How Nexthink built real-time alerts with HAQM Managed Service for Apache Flink

This post is cowritten with Nikos Tragaras and Raphaël Afanyan from Nexthink.

In this post, we describe Nexthink’s journey as they implemented a new real-time alerting system using HAQM Managed Service for Apache Flink. We explore the architecture, the rationale behind key technology choices, and the HAQM Web Services (AWS) services that enabled a scalable and efficient solution.

Nexthink is a pioneering leader in digital employee experience (DEX). With a mission to empower IT teams and elevate workplace productivity, Nexthink’s Infinity platform offers real-time visibility into end user environments, actionable insights, and robust automation capabilities. By combining real-time analytics, proactive monitoring, and intelligent automation, Infinity enables organizations to deliver an optimal digital workspace.

In the past 5 years, Nexthink completed its transformation into a fully-fledged cloud platform that processes trillions of events per day, reaching over 5 GB per second of aggregated throughput. Internally, Infinity comprises more than 300 microservices that use the power of Apache Kafka through HAQM Managed Service for Apache Kafka (HAQM MSK) for data ingestion and intra-service communication. The Nexthink ecosystem includes several hundreds of Micronaut-based Java microservices deployed in HAQM Elastic Kubernetes Service (HAQM EKS). The vast majority of microservices interact with Kafka through the Kafka Streams framework.

Nexthink alerting system

To help you understand Nexthink’s journey toward a new real-time alerting solution, we begin by examining the existing system and the evolving requirements that led them to seek a new solution.

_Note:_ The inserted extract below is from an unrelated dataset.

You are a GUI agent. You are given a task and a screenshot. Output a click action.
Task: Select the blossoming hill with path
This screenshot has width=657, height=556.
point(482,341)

Nexthink’s existing alerting system provides near real-time notifications, helping users detect and respond to critical events quickly. While effective, this system has limitations in scalability, flexibility, and real-time processing capabilities.

Nexthink gathers telemetry data from thousands of customers’ laptops covering CPU usage, memory, software versions, network performance, and more. HAQM MSK and ClickHouse serve as the backbone for this data pipeline. All endpoint data is ingested in Kafka multi-tenant topics, which are processed and finally stored in a ClickHouse database.

Using the current alerting system, clients can define monitoring rules in Nexthink Query Language (NQL), which are evaluated in near real time by polling the database every 15 minutes. Alerts are triggered when anomalies are detected against client-defined thresholds or long-term baselines. This process is illustrated in the following architecture diagram.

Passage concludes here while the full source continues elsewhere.